Autores renomados ao longo dos tempos têm enfrentado a questão centrando na fórmula rebus sic stantibus diversas teorias que a tomaram por base. Há quem faça distinções ou aponte nuances, mas a doutrina majoritariamente converge para unificar o conceito da flexibilidade dos contratos em torno da teoria da imprevisão.
Depois de séculos hibernando, e inobstante algumas esparsas menções legais européias[4], só ganhou consistência teórica depois da Primeira Guerra, sendo aos poucos positivada na legislação de muitos outros países do Velho Continente e daí para o resto do mundo.
Numa definição mais direta, a teoria da imprevisão considera que, havendo mudança, a execução da obrigação contratual pode não ser exigível nas mesmas condições pactuadas originalmente, o que leva a uma ideia de inexigibilidade ou exigibilidade diversa. Aquela quando absolutamente impossível a execução, levando à resolução; esta quando relativamente impossível, atraindo a revisão. Neste caso a obrigação continuaria exigível, mas não nas mesmas condições.[5]
Para Adriano Castro (loc. cit.), a teoria da imprevisão embute a “concessão ao juiz do poder de rever contratos particulares a requerimento de uma das partes quando eventos posteriores à contratação tornam ruinosa a prestação avençada”.
Dito isto temos que rebus sic stantibus pode ser definida como a cláusula que permite a revisão das condições do contrato de execução diferida ou sucessiva se ocorrer, em relação ao momento da celebração, mudança imprevista, razoavelmente imprevisível e inimputável aos contratantes nas circunstâncias em torno da execução do contrato, que causem desequilíbrio na relação das partes, de modo que uma aufira vantagem em detrimento da excessiva onerosidade suportada pela outra.
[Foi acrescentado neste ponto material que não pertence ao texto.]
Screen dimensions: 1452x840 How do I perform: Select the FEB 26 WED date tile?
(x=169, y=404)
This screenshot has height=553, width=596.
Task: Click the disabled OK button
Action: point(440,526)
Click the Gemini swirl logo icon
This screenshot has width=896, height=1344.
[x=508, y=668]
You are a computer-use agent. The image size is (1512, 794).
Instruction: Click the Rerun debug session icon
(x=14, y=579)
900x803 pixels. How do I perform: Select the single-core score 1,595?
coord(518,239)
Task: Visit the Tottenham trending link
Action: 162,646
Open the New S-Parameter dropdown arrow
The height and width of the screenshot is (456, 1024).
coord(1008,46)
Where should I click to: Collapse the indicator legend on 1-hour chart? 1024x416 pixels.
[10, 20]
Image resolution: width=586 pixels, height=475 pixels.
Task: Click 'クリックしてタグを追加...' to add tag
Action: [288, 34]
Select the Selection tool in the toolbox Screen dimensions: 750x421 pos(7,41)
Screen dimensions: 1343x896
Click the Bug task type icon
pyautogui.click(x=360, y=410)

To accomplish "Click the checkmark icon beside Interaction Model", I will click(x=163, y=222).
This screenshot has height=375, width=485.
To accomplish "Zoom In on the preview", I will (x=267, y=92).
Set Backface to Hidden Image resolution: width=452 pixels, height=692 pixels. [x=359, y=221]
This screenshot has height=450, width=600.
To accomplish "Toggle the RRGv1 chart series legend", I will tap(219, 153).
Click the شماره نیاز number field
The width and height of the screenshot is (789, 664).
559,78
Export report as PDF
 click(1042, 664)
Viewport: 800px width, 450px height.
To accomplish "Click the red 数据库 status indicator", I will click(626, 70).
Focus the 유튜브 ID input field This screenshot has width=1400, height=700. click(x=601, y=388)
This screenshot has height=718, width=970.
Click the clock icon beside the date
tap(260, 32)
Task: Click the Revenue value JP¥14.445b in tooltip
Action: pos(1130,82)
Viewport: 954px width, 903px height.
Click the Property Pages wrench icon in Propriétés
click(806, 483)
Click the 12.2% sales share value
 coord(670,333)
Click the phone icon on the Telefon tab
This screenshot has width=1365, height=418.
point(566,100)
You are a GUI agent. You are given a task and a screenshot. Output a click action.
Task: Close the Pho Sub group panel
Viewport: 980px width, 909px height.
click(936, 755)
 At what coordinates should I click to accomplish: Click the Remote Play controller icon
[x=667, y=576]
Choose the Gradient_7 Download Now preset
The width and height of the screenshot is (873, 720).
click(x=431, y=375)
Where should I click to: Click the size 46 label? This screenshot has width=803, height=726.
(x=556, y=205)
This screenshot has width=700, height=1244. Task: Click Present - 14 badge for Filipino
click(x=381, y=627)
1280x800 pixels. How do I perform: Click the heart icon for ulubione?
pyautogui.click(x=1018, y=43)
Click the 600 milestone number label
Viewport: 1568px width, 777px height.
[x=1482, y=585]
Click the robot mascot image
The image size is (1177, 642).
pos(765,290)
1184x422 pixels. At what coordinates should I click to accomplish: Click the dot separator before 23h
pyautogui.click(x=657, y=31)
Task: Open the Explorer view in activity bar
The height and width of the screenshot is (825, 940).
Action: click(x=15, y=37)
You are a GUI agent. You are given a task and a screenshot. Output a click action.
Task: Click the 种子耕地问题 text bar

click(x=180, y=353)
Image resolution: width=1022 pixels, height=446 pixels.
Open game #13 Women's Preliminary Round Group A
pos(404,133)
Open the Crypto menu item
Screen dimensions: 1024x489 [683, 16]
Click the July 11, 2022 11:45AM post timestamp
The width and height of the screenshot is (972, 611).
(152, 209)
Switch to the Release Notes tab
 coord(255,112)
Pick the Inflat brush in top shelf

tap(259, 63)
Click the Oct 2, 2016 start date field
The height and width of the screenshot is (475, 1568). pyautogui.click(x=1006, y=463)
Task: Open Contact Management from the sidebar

Para Washington de Marros Monteiro[6] a imprevisão é a “nova indumentária com que modernamente se apresenta a velha cláusula rebus sic stantibus”. Na mesma toada, Walter Brasil Mujalli[7] imbrica a rebus com imprevisão e a vincula ao excesso de onerosidade.
Luiz Roldão de Freitas Gomes[8] adverte que nem todos os elementos da teoria da imprevisão estão contidos na lei, dada a construção doutrinária.
Citando Orlando Gomes, Roldão (loc. cit.) aponta a onerosidade excessiva como requisito da teoria da imprevisão e diz que a prestação deve ser onerosa “a qualquer pessoa que se encontrasse em sua situação”.
Há diversas correntes e nuances da teoria da imprevisão e outras teorias correlatas (base objetiva, onerosidade excessiva, pressuposição etc), mas a maioria dos civilistas concordam que todas tem base comum, que é a cláusula rebus sic stantibus. Por todos, Maria Helena Diniz[9] diz que o Código Civil “abraçou a teoria da equivalência contratual e a da imprevisão”. Ao comentar o art. 317 (op. cit., p. 329), afirma que a combinação deste dispositivo com os arts. 478 a 480 representa a aceitação da teoria da imprevisão.